Source : Smithsonian/National Portrait Gallery
RAPHAEL LEMKIN
(1900-1959)
Raphael Lemkin est né en Lituanie en 1900 dans une enclave de l’Empire russe destinée au parcage des Juifs. Il se trouve donc, dès son plus jeune âge, aux prises avec les persécutions d’un groupe minoritaire. Polyglotte (il a publié des ouvrages dans cinq langues dont le français), il étudie la linguistique et la philosophie à l’Université de Cracovie. Il soutient, en 1926, une thèse de doctorat en droit à l’Université de Lwow, qui lui permet de devenir procureur en Pologne en 1928. Après six années d’exercice, il démissionne et se concentre sur la codification du droit pénal polonais. Lors de l’invasion allemande de la Pologne en 1939, il s’enfuit en Suède où il enseigne le droit international économique à l’Université de Stockholm. Grâce au Professeur McDermott rencontré en Pologne, il s’échappe aux États-Unis où il intègre, en tant qu’enseignant, des universités prestigieuses telles que Duke ou Yale. En 1943, il est nommé consultant auprès du Board of Economic Warfare and Foreign Economic Administration des États-Unis et devient conseiller spécial pour les affaires étrangères auprès du ministère américain de la Guerre (War department). Son travail sur le génocide achevé, il est nommé dix fois pour le prix Nobel de la Paix, sans jamais l’obtenir. Lemkin meurt indigent et dans l’indifférence générale, en 1959, à New York.
Le juriste aux multiples visages
Lemkin est principalement connu pour ses travaux en droit international pénal, mais ses travaux en droit économique, en droit pénal et en droit international ont été essentiels à la réalisation de l’œuvre de sa vie.
Ainsi, le droit économique a considérablement influencé l’œuvre de Lemkin, compte tenu de l’importance de l’aspect financier dans la réalisation du crime de génocide. En effet, ses recherches sur la structure normative du régime nazi reposent essentiellement sur ses aspects militaires et économiques. Lemkin s’est non seulement intéressé à la collecte et à la gestion de l’argent public au travers du droit fiscal, mais également aux flux monétaires internationaux (La réglementation des paiements internationaux…).
Le droit pénal est au centre des travaux préalables à l’œuvre majeure de Lemkin. Ses années de doctorat ont été l’occasion d’explorer le système pénal de l’empire russe, modèle d’intégration et parfois d’annihilation des systèmes pénaux des provinces conquises. Il appréhende, dès cette époque, les mécaniques d’harmonisation pénale. Après sa pratique du droit pénal polonais en tant que procureur et ses recherches sur la codification de celui-ci, il œuvre à sa diffusion par le biais de la traduction qu’il réalise avec le Professeur MacDermott en 1938. Il envisage par la suite d’autres systèmes pénaux tels que ceux des Amériques.

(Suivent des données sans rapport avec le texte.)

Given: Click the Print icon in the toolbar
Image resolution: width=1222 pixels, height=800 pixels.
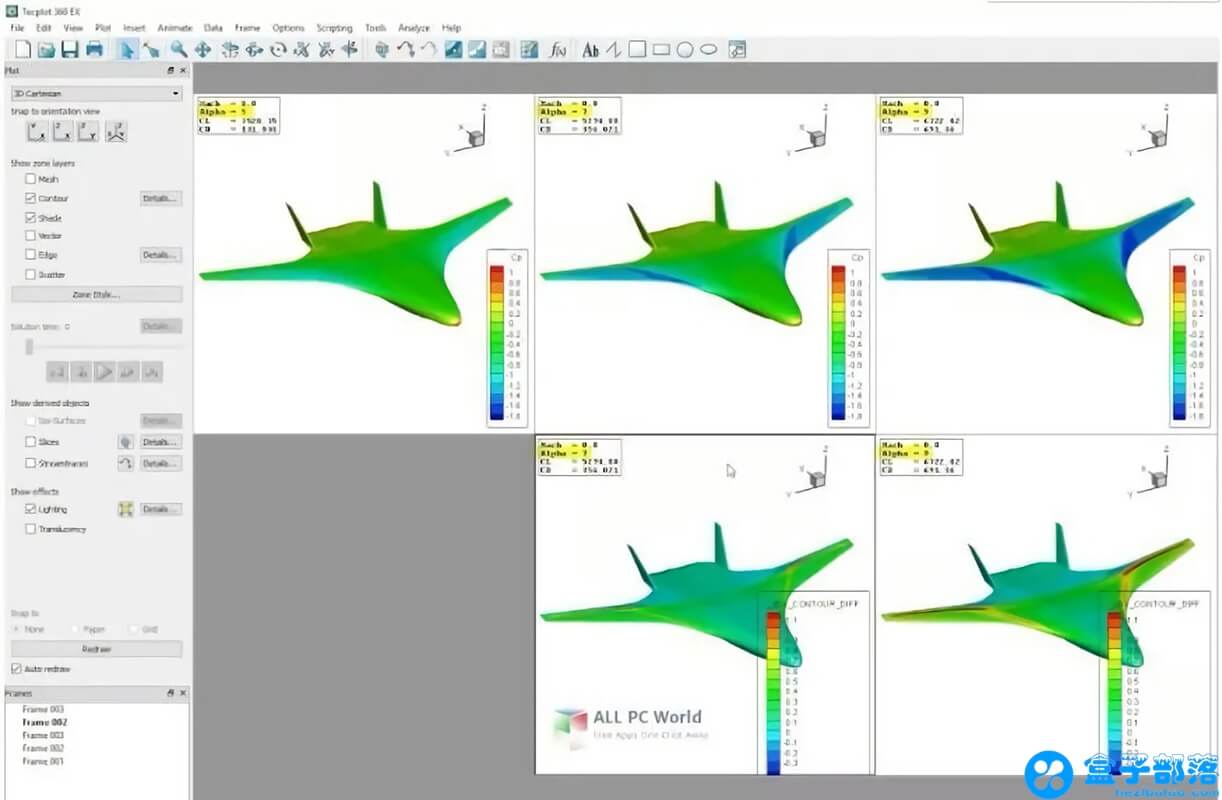Looking at the screenshot, I should [x=94, y=49].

Ses travaux le conduisent également vers le droit pénal comparé. Par sa participation aux différentes associations et conférences internationales pour le droit pénal, il participe aux différents projets d’harmonisation des droits pénaux nationaux. Il rejoint également les groupes de travail visant à mettre fin à l’impunité des crimes qui troublent la paix internationale, au rang desquels les divers massacres contre les populations commis au XXe siècle. C’est dans cette perspective qu’il propose en 1933, à l’occasion d’une conférence organisée par la Société des Nations, la criminalisation de la destruction de collectivités raciales, religieuses ou sociales par le droit international (« crime de barbarie »). Le rejet de sa proposition, loin de de le décourager, ne l’empêche pas de devenir de 1945 à 1946, le conseiller de Robert H. Jackson, procureur américain en chef du Tribunal de Nuremberg.

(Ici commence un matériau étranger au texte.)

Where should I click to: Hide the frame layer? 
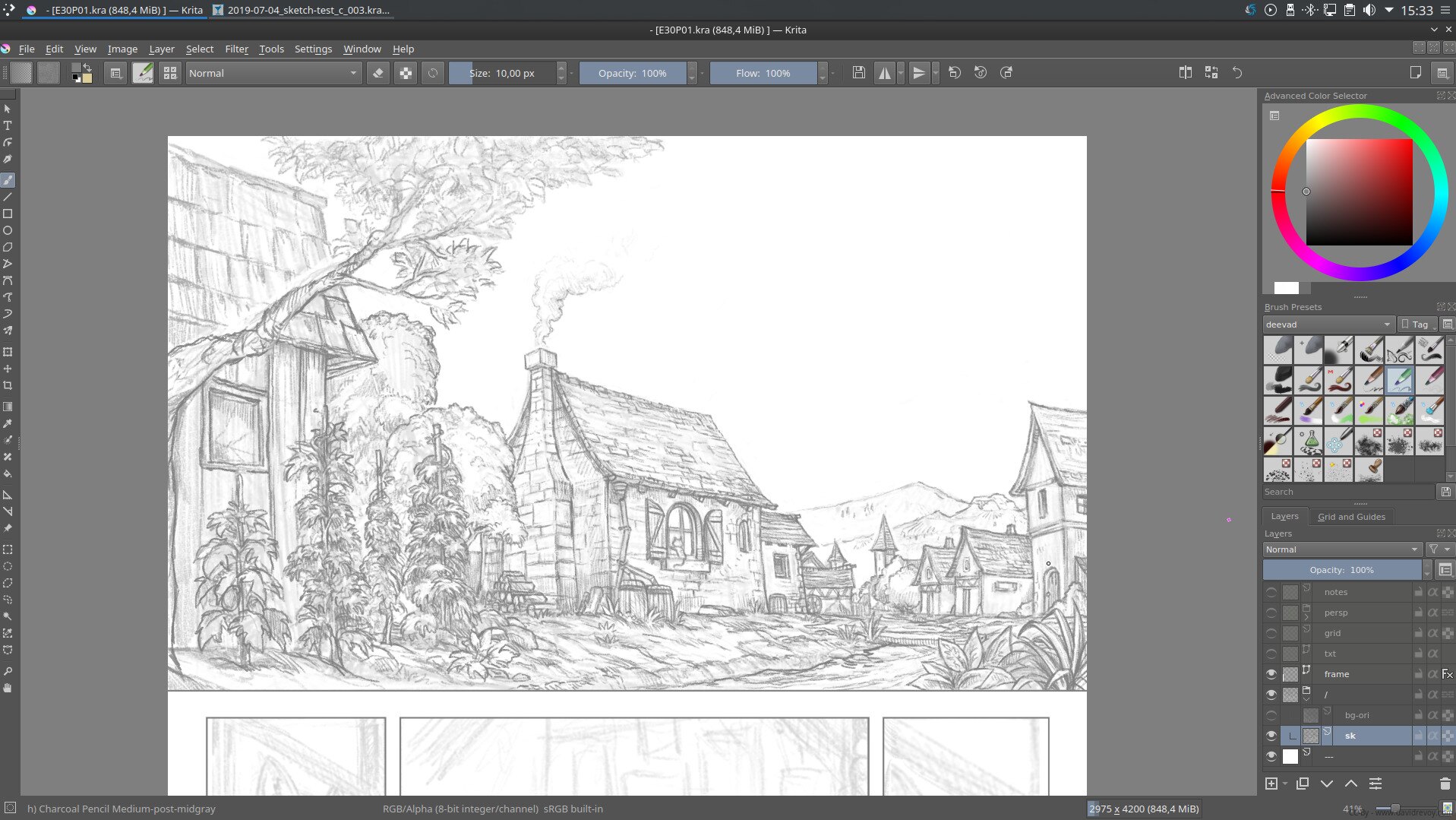[x=1271, y=674]
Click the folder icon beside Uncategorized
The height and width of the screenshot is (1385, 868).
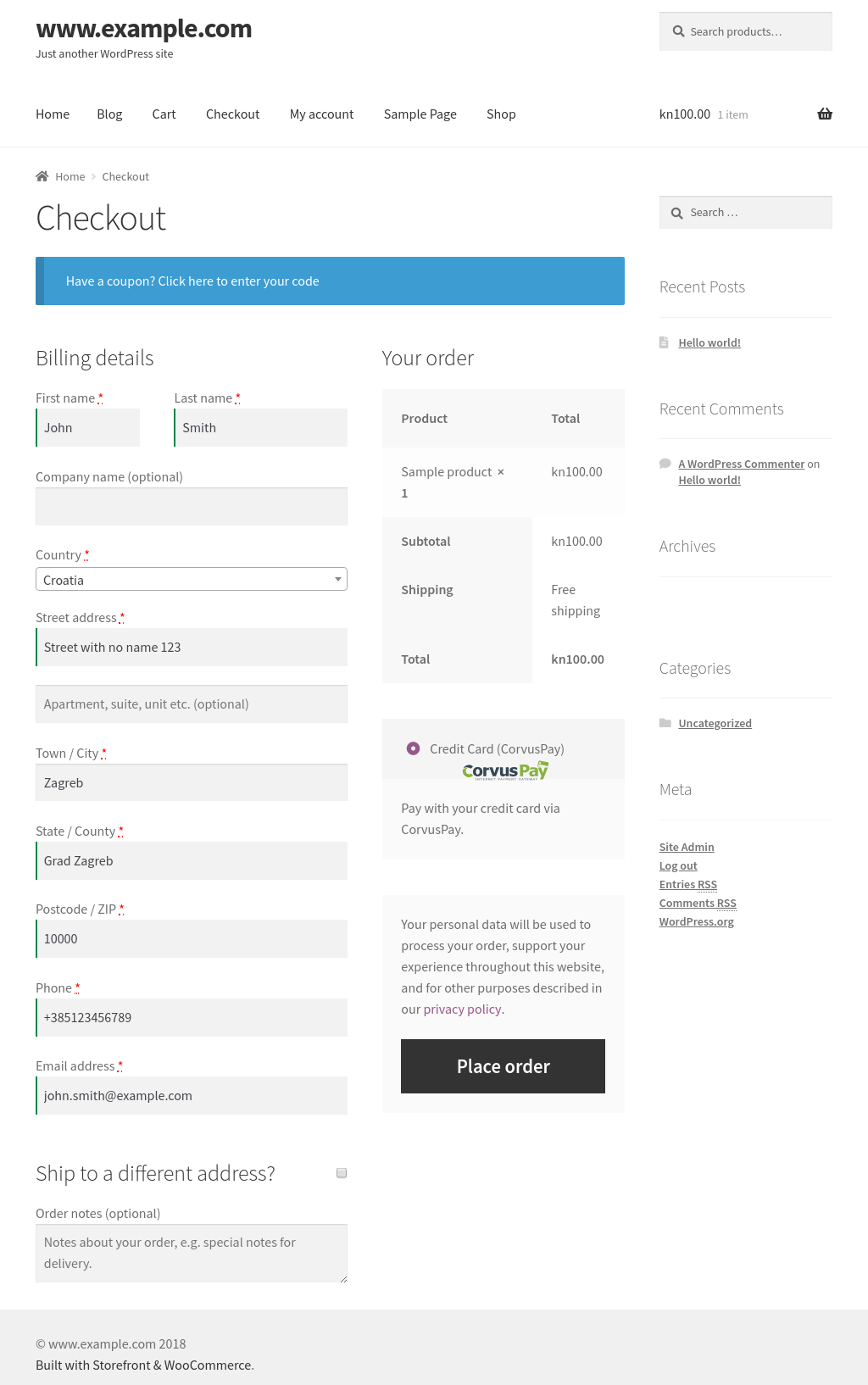[x=665, y=723]
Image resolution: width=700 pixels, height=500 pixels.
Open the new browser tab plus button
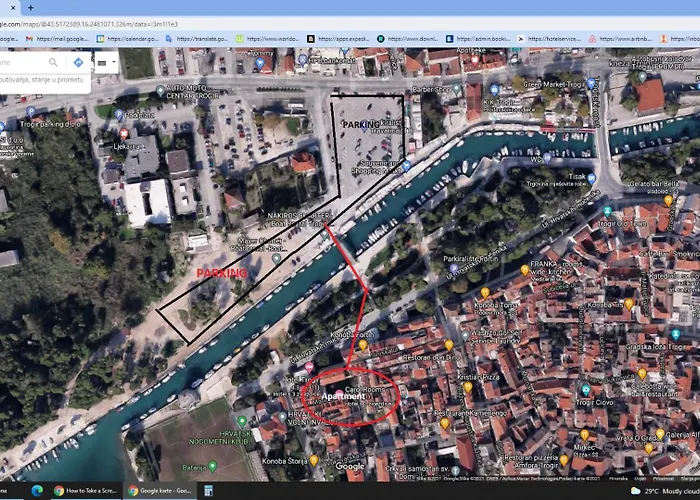tap(31, 7)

L’architecte du concept de génocide
« Nous sommes en présence d’un crime sans nom ». En août 1943, ce constat de Winston Churchill est un véritable appel pour Lemkin à repenser son concept de crimes contre les collectivités, présenté devant la Société des Nations quelques années plus tôt. Il y répond quatre mois plus tard en publiant son analyse des documents juridiques de l’Axe, Axis Rule in Occupied Europe, dans lequel apparait pour la première fois le terme de « génocide ». Ses prédispositions en linguistique l’amènent à créer un terme fédérateur trouvant ses racines dans deux langes indo-européennes différentes : « génocide » provient du mot grec genos (clan) et du suffixe latin cide (tuer).

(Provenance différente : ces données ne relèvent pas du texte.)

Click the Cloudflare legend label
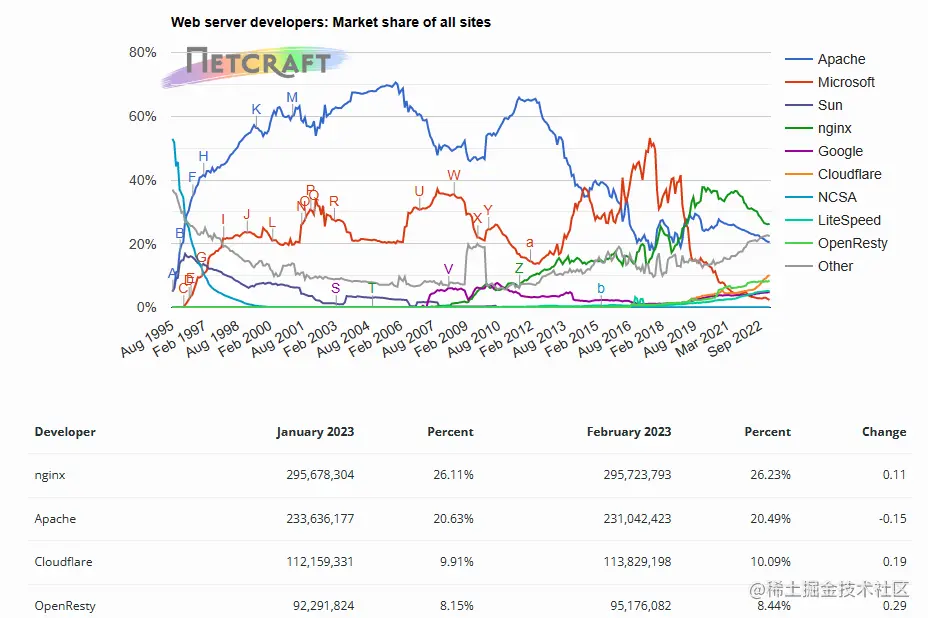The width and height of the screenshot is (928, 618). click(849, 174)
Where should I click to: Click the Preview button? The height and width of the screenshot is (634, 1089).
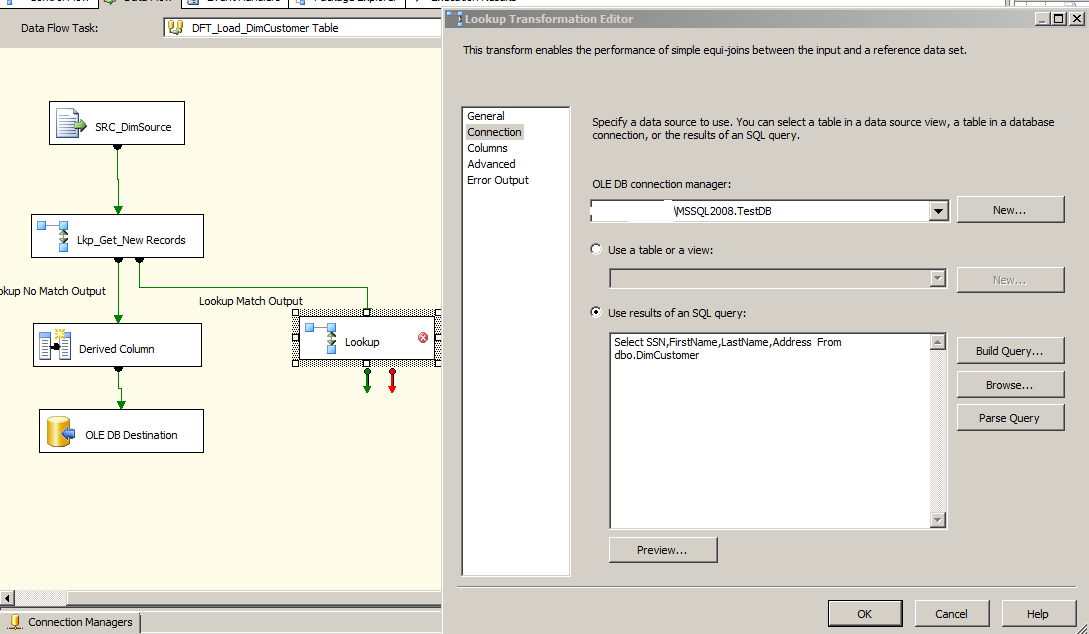663,549
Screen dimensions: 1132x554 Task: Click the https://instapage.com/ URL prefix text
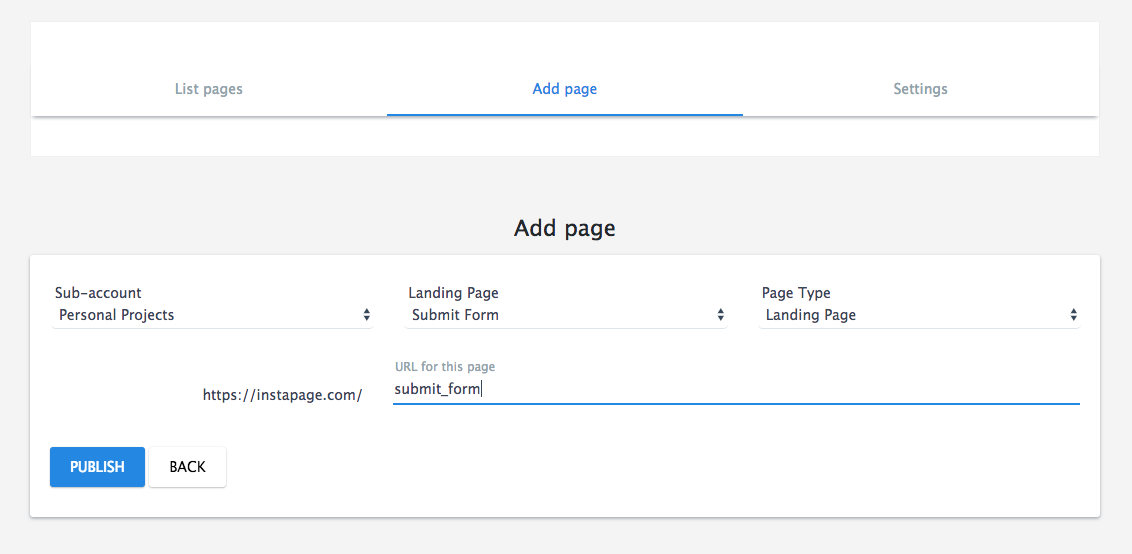click(x=282, y=395)
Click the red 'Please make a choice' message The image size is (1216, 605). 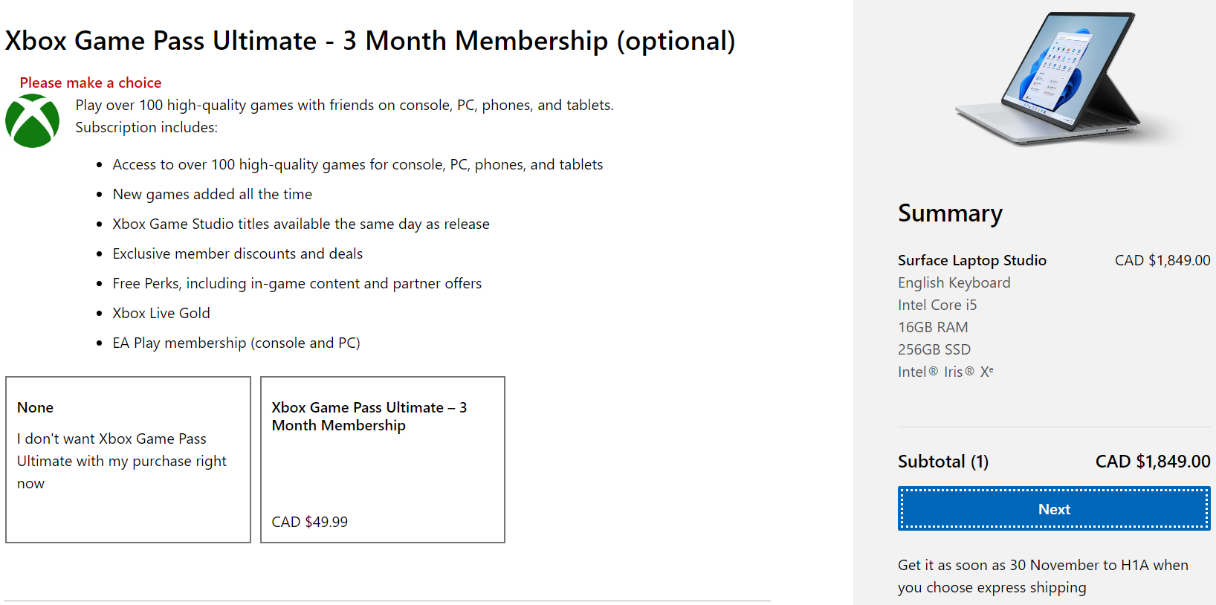(90, 83)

L’ouvrage de Lemkin est devenu une source inestimable d’information pour le procès de Nuremberg, même si son usage a été limité à ses éléments d’archives. L’Accord de Londres donne en effet compétence au Tribunal pour juger les crimes contre l’humanité (art. 6, c) mais ne retient pas la qualification de génocide. Dès lors, même si le concept a été utilisé par les procureurs britanniques et français dans leurs actes d’accusation, aucun des grands criminels du régime nazi n’a été condamné pour génocide. Au demeurant, la promotion du crime contre l’humanité par Hersch Lauterpacht (il a participé à l’élaboration du statut du Tribunal, en tant que conseiller de la délégation britannique) n’a pas aidé à la consécration du génocide prônée par Lemkin. A l’époque, la distinction entre les deux crimes touche principalement aux victimes des exactions du régime nazi. Le génocide constitue un outil de répression des crimes à l’encontre des populations, tandis que le crime contre l’humanité permet de sanctionner les atteintes à l’individu. Il reste que Lemkin incluait le génocide parmi les crimes contre l’humanité, alors que par la suite le génocide sera consacré en tant qu’infraction autonome.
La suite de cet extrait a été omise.